The main entrance to the current Vancouver Art Gallery.

The $300 million plan to relocate the Vancouver Art Gallery could create a Georgia Street cultural corridor

Council unanimously approved a long-term lease for the Vancouver Art Gallery for a portion of Larwill Park, a city-owned site at Georgia and Cambie, on the condition that the VAG raises $150 million for the project by the spring of 2015. Currently the location of an Easy Park lot, the approved plan would see a new gallery open in 2019, occupying two-thirds of the city block.

The gallery is obligated to raise $300 million for construction costs of the new building, as part of the plan put forward by city manager Penny Ballem. The gallery will also have to raise another $50 million for its future operational endowment, as the VAG’s year-to-year budget is expected to double if it moves to the new site.

Former premier, Gordon Campbell, a long-time supporter of the move, promised $50 million to the project in 2008, which will work towards the overall $300 million cost of the building’s construction. Additionally, under the newly agreed plan the VAG needs to raise another $50 million from the provincial government, in addition to $100 million from the federal government.

While the city’s conditional commitment (subject to the gallery’s ability to raise $150 in funds by 2015), gave the project a big boost, supporters still face an uphill battle in convincing the federal and provincial governments to invest in the project. Cabinet minister Bill Bennett, who oversees cultural spending, has said that the province will not commit more than the $50 million ($54 million now, due to inflation) promised in 2008.

The federal government may be even more withholding.“The government of Canada has not been presented with any official proposal for a new Vancouver Art Gallery, and while the government continues to pay down the deficit, a multi-million-dollar funding commitment is not something our government can afford,” said Sebastien Gariepy, press secretary for Minister of Canadian Heritage James Moore, in a statement.

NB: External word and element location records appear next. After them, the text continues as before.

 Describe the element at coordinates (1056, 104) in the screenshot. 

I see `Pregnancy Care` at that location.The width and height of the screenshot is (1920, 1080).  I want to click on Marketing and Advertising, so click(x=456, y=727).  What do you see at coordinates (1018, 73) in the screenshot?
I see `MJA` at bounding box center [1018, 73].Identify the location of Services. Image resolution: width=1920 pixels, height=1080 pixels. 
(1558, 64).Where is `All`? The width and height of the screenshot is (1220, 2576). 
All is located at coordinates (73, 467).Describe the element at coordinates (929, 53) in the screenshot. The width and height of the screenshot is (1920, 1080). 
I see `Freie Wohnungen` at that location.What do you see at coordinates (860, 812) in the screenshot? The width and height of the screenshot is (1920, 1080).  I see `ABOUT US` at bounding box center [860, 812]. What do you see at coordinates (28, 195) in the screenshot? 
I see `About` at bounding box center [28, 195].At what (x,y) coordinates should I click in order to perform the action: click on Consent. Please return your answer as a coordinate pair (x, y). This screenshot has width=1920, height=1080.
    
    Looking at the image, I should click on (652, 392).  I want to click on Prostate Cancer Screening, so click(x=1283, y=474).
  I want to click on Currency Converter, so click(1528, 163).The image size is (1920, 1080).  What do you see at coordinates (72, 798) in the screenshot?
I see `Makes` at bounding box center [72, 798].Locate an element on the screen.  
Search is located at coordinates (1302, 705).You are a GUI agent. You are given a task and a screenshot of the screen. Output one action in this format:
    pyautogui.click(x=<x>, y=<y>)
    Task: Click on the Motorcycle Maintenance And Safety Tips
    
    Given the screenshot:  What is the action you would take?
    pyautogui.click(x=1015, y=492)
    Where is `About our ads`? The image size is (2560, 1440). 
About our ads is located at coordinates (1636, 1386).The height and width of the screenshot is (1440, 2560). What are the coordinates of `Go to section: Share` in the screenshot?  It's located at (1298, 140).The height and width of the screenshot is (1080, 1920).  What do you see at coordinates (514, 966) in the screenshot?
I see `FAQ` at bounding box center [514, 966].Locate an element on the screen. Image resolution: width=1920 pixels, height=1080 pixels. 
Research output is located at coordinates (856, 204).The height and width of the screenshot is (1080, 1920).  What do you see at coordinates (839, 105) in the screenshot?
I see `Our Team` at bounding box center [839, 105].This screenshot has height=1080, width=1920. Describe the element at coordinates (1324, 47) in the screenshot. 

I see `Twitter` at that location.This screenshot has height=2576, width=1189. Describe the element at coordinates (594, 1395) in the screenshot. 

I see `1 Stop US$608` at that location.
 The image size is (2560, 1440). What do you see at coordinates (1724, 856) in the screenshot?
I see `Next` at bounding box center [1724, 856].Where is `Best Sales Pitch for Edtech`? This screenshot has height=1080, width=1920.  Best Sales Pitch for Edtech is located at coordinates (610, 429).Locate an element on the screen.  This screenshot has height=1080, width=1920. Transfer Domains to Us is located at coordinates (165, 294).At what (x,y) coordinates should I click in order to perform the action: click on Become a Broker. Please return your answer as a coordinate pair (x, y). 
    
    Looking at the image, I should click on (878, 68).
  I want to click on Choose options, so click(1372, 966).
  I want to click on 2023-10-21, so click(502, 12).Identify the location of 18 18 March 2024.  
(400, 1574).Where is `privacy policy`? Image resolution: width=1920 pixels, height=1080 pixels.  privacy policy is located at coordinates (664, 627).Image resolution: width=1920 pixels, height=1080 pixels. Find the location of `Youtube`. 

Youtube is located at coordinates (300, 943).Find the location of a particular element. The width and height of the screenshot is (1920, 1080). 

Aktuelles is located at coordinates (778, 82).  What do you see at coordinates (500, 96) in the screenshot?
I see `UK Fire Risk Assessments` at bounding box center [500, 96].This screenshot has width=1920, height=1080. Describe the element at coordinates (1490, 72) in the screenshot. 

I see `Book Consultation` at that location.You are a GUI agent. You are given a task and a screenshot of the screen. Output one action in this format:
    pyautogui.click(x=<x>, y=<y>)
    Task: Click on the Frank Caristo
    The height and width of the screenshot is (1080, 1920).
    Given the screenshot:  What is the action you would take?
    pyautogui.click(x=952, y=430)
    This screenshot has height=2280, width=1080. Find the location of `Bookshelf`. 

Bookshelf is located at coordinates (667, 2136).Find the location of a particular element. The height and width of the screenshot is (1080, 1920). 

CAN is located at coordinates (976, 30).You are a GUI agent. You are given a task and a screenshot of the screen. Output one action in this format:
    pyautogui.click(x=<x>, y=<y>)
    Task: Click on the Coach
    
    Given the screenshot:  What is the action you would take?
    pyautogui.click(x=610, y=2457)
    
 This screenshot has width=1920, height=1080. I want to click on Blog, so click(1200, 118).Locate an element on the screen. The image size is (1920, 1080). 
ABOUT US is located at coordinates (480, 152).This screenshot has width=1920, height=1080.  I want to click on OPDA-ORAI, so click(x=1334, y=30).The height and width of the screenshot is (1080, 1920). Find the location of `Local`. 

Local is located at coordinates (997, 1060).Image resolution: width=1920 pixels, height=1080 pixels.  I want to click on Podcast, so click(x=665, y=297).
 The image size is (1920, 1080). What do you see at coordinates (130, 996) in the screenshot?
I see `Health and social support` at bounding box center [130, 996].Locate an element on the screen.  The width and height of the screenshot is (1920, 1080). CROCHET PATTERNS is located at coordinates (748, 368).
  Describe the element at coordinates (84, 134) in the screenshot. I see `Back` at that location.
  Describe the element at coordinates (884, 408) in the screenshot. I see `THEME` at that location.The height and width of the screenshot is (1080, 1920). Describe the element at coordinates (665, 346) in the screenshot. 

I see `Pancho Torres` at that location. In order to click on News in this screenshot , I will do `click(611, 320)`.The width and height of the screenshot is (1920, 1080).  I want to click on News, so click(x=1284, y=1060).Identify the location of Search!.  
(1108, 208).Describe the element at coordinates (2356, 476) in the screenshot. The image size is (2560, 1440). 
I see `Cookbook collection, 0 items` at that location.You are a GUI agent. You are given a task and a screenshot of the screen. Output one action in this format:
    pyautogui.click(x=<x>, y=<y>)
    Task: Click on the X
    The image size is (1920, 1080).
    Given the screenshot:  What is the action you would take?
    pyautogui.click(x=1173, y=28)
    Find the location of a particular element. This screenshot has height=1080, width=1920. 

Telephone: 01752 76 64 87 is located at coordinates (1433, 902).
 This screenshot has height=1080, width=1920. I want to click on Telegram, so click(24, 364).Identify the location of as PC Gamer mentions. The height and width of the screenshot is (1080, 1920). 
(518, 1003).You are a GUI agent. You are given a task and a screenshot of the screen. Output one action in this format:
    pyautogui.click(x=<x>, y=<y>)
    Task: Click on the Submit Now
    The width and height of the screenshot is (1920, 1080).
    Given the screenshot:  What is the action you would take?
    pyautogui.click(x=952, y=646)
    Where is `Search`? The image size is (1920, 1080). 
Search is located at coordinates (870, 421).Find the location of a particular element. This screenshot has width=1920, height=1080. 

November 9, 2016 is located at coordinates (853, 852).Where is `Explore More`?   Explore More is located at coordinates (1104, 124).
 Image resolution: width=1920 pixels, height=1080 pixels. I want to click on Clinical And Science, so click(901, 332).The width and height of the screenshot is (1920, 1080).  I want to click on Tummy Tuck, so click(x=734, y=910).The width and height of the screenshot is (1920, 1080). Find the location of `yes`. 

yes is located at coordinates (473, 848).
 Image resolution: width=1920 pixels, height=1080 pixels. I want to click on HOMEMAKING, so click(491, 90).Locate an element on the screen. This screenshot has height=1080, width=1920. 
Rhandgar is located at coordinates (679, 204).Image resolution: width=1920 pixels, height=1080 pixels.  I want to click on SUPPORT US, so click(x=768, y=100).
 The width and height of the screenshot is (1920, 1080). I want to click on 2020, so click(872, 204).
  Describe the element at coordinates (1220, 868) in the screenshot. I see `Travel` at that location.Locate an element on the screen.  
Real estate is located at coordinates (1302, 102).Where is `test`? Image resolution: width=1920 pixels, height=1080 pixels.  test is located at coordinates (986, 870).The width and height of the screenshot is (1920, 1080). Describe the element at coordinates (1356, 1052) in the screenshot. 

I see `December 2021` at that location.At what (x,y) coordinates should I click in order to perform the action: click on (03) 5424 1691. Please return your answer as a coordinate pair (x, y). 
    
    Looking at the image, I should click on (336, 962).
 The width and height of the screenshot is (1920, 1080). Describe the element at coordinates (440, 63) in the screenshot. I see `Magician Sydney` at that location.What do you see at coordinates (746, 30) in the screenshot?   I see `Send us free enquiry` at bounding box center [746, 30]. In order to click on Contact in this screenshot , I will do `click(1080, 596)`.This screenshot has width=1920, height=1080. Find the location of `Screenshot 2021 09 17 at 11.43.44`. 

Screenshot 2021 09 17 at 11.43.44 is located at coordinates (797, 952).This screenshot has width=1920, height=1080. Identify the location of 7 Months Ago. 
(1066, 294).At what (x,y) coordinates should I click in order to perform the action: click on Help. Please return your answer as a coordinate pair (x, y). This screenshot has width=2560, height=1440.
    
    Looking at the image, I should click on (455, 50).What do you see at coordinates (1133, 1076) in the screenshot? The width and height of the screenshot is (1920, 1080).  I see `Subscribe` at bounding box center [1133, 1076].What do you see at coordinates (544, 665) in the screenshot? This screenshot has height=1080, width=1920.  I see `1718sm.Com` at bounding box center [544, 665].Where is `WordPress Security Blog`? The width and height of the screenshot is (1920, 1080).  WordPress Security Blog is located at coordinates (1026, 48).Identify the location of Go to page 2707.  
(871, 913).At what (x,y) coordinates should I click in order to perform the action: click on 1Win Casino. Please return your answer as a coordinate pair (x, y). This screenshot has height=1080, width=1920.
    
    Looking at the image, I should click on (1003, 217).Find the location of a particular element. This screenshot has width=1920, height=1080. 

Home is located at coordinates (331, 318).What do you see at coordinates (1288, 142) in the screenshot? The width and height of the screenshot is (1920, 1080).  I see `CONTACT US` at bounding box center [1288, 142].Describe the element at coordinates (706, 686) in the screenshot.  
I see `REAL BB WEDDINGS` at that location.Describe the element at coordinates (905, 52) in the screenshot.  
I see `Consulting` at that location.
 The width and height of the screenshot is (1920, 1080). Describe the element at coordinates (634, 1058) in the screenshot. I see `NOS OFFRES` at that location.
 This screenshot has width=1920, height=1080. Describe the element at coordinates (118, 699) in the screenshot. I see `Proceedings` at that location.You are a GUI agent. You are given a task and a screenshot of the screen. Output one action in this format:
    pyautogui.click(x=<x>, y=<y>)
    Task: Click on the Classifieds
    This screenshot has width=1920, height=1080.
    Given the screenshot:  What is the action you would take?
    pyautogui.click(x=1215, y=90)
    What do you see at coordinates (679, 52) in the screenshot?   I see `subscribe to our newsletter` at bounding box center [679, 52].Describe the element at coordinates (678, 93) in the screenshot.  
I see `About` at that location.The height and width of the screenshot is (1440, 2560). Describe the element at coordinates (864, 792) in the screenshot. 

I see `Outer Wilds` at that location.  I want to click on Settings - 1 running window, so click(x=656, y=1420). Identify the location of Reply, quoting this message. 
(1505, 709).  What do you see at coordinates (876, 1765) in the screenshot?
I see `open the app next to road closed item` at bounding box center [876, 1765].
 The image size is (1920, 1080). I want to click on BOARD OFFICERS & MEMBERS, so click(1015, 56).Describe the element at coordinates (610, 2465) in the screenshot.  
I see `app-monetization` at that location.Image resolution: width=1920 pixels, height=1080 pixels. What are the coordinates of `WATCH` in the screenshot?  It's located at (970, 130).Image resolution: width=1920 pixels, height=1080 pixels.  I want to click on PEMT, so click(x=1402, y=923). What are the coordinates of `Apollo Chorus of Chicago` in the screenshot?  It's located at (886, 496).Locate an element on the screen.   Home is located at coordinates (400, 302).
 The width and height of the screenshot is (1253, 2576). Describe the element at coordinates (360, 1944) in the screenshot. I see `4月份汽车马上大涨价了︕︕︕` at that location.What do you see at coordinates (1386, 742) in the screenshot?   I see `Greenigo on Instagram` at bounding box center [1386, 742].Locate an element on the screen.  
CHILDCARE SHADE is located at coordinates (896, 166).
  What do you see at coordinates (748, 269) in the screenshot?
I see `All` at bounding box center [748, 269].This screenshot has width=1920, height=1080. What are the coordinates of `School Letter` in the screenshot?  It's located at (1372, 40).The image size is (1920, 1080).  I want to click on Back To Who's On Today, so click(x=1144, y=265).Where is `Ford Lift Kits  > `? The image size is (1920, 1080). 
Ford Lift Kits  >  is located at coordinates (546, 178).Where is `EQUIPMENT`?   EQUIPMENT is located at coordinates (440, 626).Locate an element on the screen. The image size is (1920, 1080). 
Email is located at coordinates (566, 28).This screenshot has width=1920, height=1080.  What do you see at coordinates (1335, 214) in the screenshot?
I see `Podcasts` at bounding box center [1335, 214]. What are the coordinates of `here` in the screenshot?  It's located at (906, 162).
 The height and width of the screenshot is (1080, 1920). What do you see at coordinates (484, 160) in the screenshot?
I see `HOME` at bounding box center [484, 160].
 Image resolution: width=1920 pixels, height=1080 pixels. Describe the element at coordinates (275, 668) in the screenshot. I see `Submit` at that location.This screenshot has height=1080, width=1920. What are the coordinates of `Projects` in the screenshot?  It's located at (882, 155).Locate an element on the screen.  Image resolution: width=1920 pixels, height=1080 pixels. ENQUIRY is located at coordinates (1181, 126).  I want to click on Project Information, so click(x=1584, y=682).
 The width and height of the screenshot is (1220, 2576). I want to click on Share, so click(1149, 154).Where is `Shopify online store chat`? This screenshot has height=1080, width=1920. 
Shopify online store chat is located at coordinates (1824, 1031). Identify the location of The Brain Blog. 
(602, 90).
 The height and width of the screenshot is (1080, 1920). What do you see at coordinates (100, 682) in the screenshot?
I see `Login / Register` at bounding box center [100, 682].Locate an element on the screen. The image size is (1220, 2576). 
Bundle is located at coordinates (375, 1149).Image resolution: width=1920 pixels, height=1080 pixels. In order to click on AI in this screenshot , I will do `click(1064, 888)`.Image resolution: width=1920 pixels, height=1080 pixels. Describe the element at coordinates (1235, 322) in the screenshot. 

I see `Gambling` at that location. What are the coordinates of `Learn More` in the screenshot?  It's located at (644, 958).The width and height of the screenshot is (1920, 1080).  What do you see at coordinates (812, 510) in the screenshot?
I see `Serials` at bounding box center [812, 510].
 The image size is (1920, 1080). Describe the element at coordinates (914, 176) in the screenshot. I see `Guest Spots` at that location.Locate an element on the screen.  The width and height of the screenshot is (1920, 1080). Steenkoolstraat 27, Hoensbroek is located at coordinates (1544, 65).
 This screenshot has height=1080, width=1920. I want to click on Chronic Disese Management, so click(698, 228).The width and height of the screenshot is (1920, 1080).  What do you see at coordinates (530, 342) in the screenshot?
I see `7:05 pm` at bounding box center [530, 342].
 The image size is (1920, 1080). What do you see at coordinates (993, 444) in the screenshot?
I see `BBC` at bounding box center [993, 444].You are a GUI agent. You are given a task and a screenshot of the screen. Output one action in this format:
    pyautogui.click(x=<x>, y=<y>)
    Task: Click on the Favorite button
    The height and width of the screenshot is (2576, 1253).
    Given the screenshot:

A Georgia Street Cultural Corridor?

If the VAG were to move to Larwill Park, it could anchor a Georgia Street cultural corridor, connecting the Old Courthouse, Queen Elizabeth Theatre and Vancouver Public Library, said the city’s chief planner Brian Jackson to council.

The city valued its contribution of the 1.8 acre site under its current zoning at $50 million, but critics of the project peg it higher, arguing that the city will lose out in the tax revenues and community amenity contributions.

Part of the city’s designated business district, the land is subject to restrictions on condo development. However, Jackson argues that the remaining one third of the block should be rezoned for residential development. In tandem with the redevelopment of the federally-owned Canada Post office two blocks west, the VAG could revitalize the area, shifting the downtown core east, say supporters.

The gallery’s business plan emphasized the economic spinoffs: a 2012 report by PriceWaterhouse Coopers estimates that development could lead to $299 million in GDP growth. Opening year attendance could hit 450,000, buoying the gallery’s revenue from visitors, which is already comparatively higher than most Canadian museums.